Aliağa-Manisa yolu üzerinde, Aliağa'ya yaklaşık 13 kilometre mesafede bulunan Uzunhasanlar Köyü, bölgenin en eski yerleşimlerinden biri olarak bilinmektedir. Köyün kuruluşuna dair farklı rivayetler olsa da, resmi kayıtlarda 1721 yılında "Karye-i Uzun Hasanlu" adıyla anıldığı bilinmektedir.
![](https://izgazetenet.teimg.com/izgazete-net/uploads/2025/02/izmirin-tarih-kokan-koyu-uzunhasanlar-1.jpg)
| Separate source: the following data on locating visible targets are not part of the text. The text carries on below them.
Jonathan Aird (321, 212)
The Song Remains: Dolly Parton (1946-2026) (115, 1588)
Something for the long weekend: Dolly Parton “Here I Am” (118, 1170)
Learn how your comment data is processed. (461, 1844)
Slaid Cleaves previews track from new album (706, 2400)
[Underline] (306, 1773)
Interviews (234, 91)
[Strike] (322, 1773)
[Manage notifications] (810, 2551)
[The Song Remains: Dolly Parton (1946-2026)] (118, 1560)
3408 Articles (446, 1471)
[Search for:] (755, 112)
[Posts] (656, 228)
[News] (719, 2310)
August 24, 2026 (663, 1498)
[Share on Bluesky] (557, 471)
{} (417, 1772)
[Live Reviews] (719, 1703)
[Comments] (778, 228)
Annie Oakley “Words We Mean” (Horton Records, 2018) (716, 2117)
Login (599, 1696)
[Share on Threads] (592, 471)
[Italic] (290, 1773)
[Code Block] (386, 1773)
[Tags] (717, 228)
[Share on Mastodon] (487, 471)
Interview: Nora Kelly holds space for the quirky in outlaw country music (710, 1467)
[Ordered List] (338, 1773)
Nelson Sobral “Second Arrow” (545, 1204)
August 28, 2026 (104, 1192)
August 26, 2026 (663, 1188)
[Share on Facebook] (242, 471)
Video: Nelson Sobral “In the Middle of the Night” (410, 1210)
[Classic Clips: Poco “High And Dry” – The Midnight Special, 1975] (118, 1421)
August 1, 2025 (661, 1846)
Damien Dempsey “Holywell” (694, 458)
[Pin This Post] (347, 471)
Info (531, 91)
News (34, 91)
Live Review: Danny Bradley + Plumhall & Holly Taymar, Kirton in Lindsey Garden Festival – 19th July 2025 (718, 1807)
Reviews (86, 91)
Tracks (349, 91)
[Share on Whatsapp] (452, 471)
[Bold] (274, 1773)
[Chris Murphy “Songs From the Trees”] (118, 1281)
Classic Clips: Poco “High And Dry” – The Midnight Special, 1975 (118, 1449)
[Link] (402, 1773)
Uzunhasanlar Köyü'nün tarihçesi
İlk dönemlerde Saruhan Sancağı'na (günümüzde Manisa ili) bağlı olan köy, daha sonra Menemen'in Aliağa Nahiyesi'ne, günümüzde ise Aliağa ilçe belediyesine bağlanmıştır. 1808-1809 yıllarına ait kayıtlarda "Uzun Hasanlar Karyesi" olarak geçen köyün, o dönemde 10 hane olduğu belirtilmektedir.
Uzunhasanlar Köyü, özellikle su kuyuları ile tanınır. Osmanlı döneminde hayırseverler tarafından yaptırılan bu kuyular, köyün su ihtiyacını karşılamanın yanı sıra, kültürel bir miras olarak da önem taşır. Günümüzde de kullanılan bu kuyular, köyde bir gelenek haline gelmiştir.
![](https://izgazetenet.teimg.com/izgazete-net/uploads/2025/02/izmirin-tarih-kokan-koyu-uzunhasanlar.jpg)
Tisna Antik Kenti
Köyün kuzeydoğusunda yer alan Koca Kale Tepe ve Sarı Kale Tepe bölgeleri, 2015 yılında 1. derece arkeolojik sit alanı olarak tescillenmiştir. Yapılan yüzey araştırmalarında, Erken Demir Çağı'ndan Bizans Dönemi'ne kadar kesintisiz bir yerleşim olduğu tespit edilmiştir. Bu alanın, antik Tisna kenti olduğu düşünülmektedir.
![](https://izgazetenet.teimg.com/izgazete-net/uploads/2025/02/izmirin-tarih-kokan-koyu-uzunhasanlar-2.jpg)
Günümüzde Uzunhasanlar Köyü
Yaklaşık 100 haneden oluşan köyün geçim kaynağı tarım ve hayvancılıktır. Güzelhisar Çayı'nın sınırlı suları ve artezyen kuyuları kullanılarak sulu tarım yapılmaktadır. Ayrıca, köyün bir kısmı Aliağa ve çevresindeki sanayi bölgelerinde çalışmaktadır. Aliağa'ya yakınlık, köyden kente göçü engellemiş, hatta evlilik yoluyla tersine bir göçün yaşanmasına neden olmuştur.
Güzelhisar Barajı'nın yapılmasıyla su kaynakları kesilen köy, kuru tarıma yönelmek zorunda kalmıştır. Ayrıca, çevresindeki bazaltik andezit taş ocakları da köyü tehdit eden unsurlar arasındadır. Ancak, köyün tarihi ve kültürel değerlerinin korunması için çeşitli çalışmalar yürütülmektedir.